The city of Philadelphia has modernized its plumbing code based on the 2018 International Plumbing Code (IPC). The IPC is one of a family of correlated and coordinated codes published by the International Code Council – the International Codes (I-Codes) – that are the most widely used and adopted set of building codes in the world.
Mayor Jim Kenney signed the bill on September 17, completing a process that began in 2017, when he signed an executive order for the reestablishment of the Plumbing Advisory Board to propose substantial updates to the Philadelphia Plumbing Code. The new code helps ensure transparency and consistency in the city’s plumbing infrastructure and incorporates the latest technology to promote cost savings, energy efficiency and water conservation. The updated city code also retains some of the current provisions of the Philadelphia Plumbing Code, such as those related to single stack waste and vent systems, to provide consistency when altering existing buildings.
“Building codes affect everyone who lives, plays, works, and goes to school in and around buildings.
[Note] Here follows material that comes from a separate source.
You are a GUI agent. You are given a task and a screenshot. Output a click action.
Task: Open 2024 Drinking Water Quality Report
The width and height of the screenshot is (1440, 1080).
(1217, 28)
In other words, it affects every one of us,” says Mayor Jim Kenney. “That's why the City of Philadelphia is taking the lead to make sure our building codes are fully up-to-date.”
“According to a comprehensive independent study performed by Henderson Engineers and Hatch’s Sustainable Economics group, counties that applied the IPC over the past 12 years have save $38 billion in construction costs, emitted one million fewer tons of carbon dioxide, and realized 166,000 additional jobs,” says Code Council Chief Executive Officer Dominic Sims, CBO. “Philadelphia has taken a major step toward promoting public health and safety and strengthening the city’s economy by updating their plumbing code based on the IPC. The Code Council has been working closely with stakeholders in Philadelphia to provide assistance as needed for this important modernization.”
The International Code Council Family of Solutions offers model codes, standards services and resources related to plumbing, mechanical, fuel gas and swimming pools/spas. The IPC is in use or adopted in 36 states, the District of Columbia, Guam, and Puerto Rico.